Danny “Louis.” Thomas with Vanessa Lynch at the cd release show at Bourgie Nights
It’s probably appropriate that an album emphasizing self-worth and being true to yourself would follow an easy breezy song with the immediate sound of a rap verse. “Courage” works because the lyrical rhymes of Danny “Louis.” Thomas bring out the hip hop leanings in Lynch’s voice. The lyrics are a simple but effective homage to self-sabotage: “Courage won’t enter me and I know why, ’cause I won’t let it.”
“Glow” is the song that should appear in whatever happens to be the next girl power movie of the year, meaning that this is what young girls (or women, or really ANYONE) should be singing along to. “Girl, get your shine on…let your inner beauty show, and glow.” It doesn’t hurt that the song itself showcases some beautiful vocals, including some fantastic backing harmonies.
Lynch gives a nod to her adopted home in “Carolina.” The song is the most folky-sounding song on the album, an appropriate vehicle for ruminating on how moving to the south has changed her. As a fellow Yankee transplant, I can definitely relate to her lyrics expressing heartfelt love for her new home. “North Carolina has given so much to me,” indeed.
“My Flower” is adventurous musically in a way that seems to really bring out the rich emotion in Lynch’s voice, even as she navigates back and forth across a (very effective) time change. She flexes creatively on this song and her band follows suit. The motown sound throughout segues into a guitar solo at the end that downright blazes.
The ballad “Two Men” is so rife with sadness that the feeling of loss is palpable right from the beginning, thanks to a stirring piano intro by Dylan Linehan aided by some emotional violin playing from Mancini. When Lynch’s voice finally does float above the instruments, she allows herself to be vulnerable singing, “I’ve been told I’m a pillar of strength/ Well they don’t see me when I’m all alone.”
Crystal Fussell, Michael Buckley, Keith Butler Jr, Vanessa Lynch, and Taylor Lee performing at the cd release show
Nothing pulls a listener out of a sad funk like…funk. And the next two songs are downright funky. “Strange & New” has a beat and a bass line that, combined with Lynch’s outstanding vocals and harmonies, perfectly capture the lustful fun of a new love affair. The chorus really makes me want to dance, and there is a killer bass solo from Taylor Lee. “How Dare You” continues the dance trend while also revisiting the theme of empowerment. Lynch’s voice is powerful and full of feeling as she repeats the line “How dare you,” folding herself into what sounds like an old-school soul jam. Buckley swoops in at the end and delivers an exceptional guitar solo.

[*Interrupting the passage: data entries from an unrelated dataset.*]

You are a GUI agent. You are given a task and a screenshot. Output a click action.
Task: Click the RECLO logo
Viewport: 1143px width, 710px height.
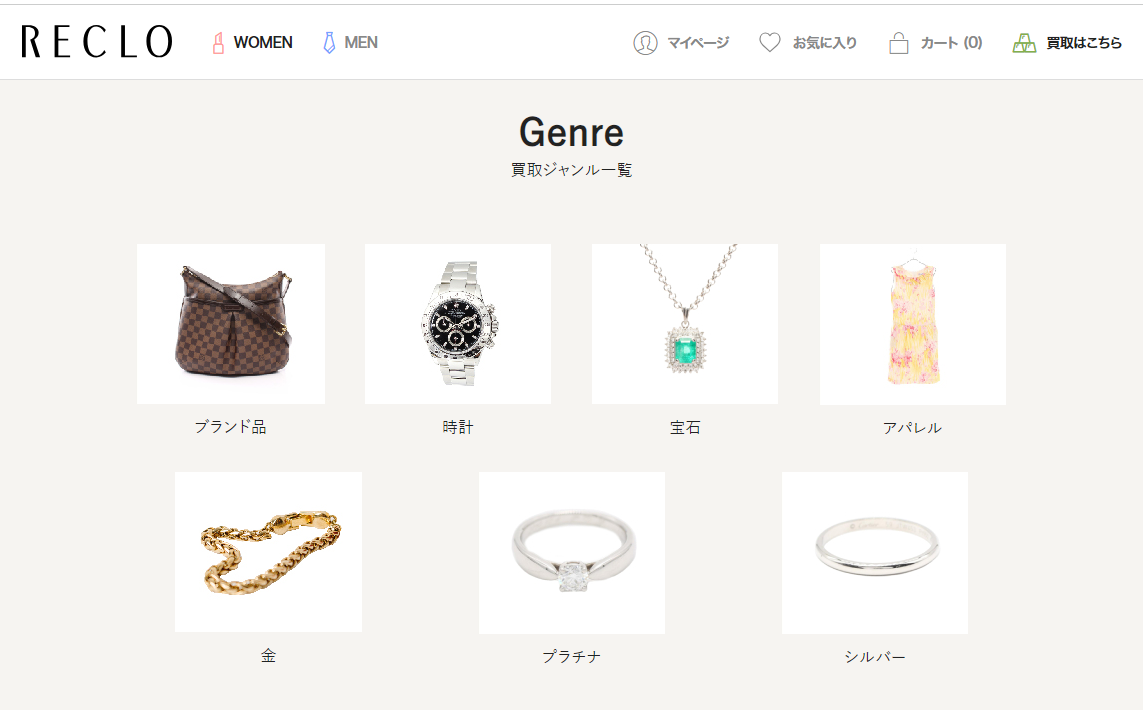tap(97, 42)
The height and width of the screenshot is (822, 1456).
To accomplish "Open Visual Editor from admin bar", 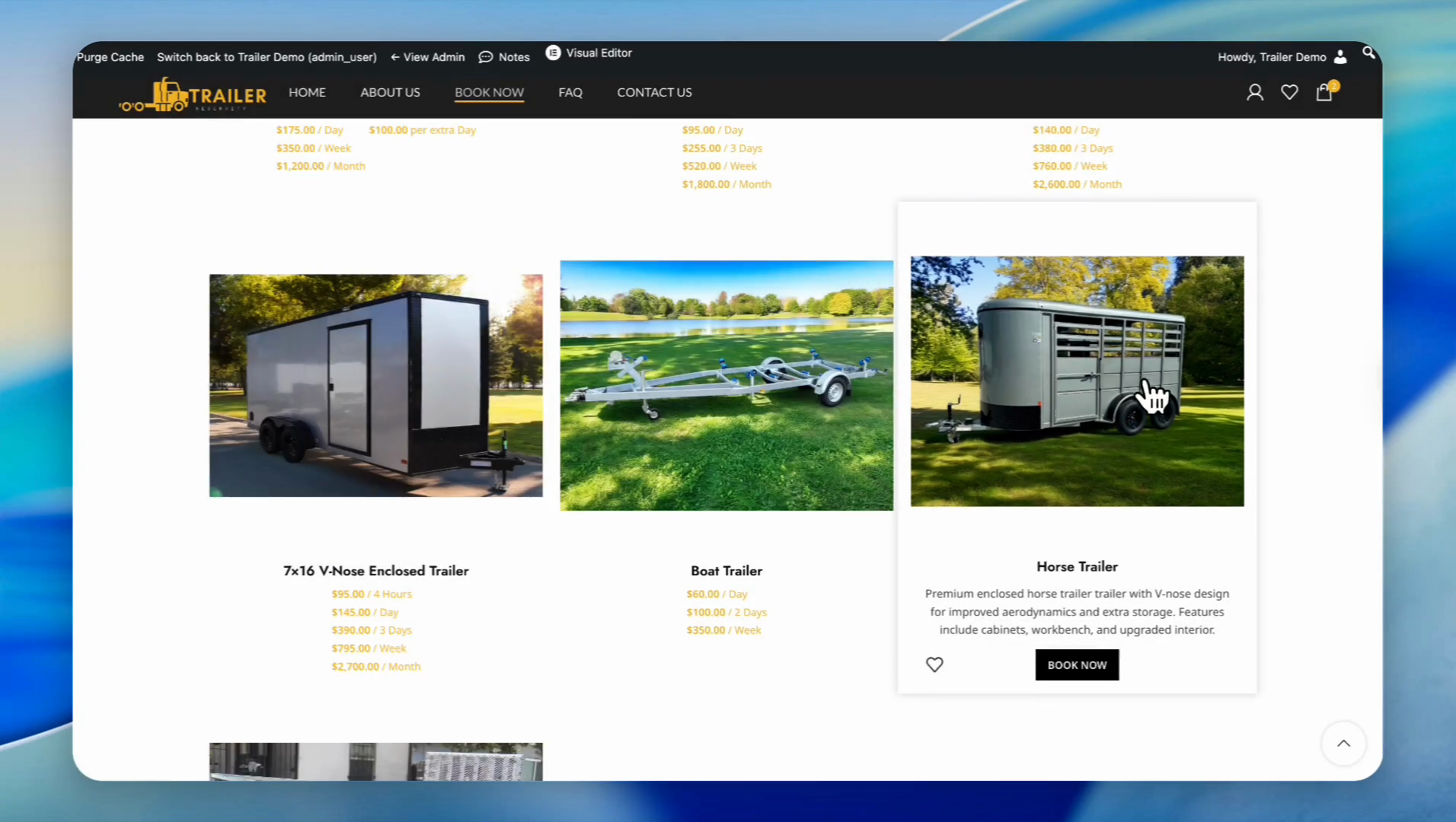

Lynch smartly ends on an upbeat note, but one that also showcases her creativity. “Shouldn’t Let Me Go” starts out on an upbeat note and then takes a turn into a dark and spooky bridge in the middle. Just when I think I’m going to get sucked into the piano-and-violin-heavy scary dark place, the sunny guitar and vocals rescue me and place me gently back into pop bliss. The song is catchy lyrically and melodically, and is a great finish to what is a strong debut album.
Vanessa Lynch has delivered some great music that is very much its own sound, a rarity in today’s over-homogenized market. After being up-and-coming for the past few years, Lynch has shown that she’s ready to arrive. Vanessa Lynch doesn’t just shine, she glows.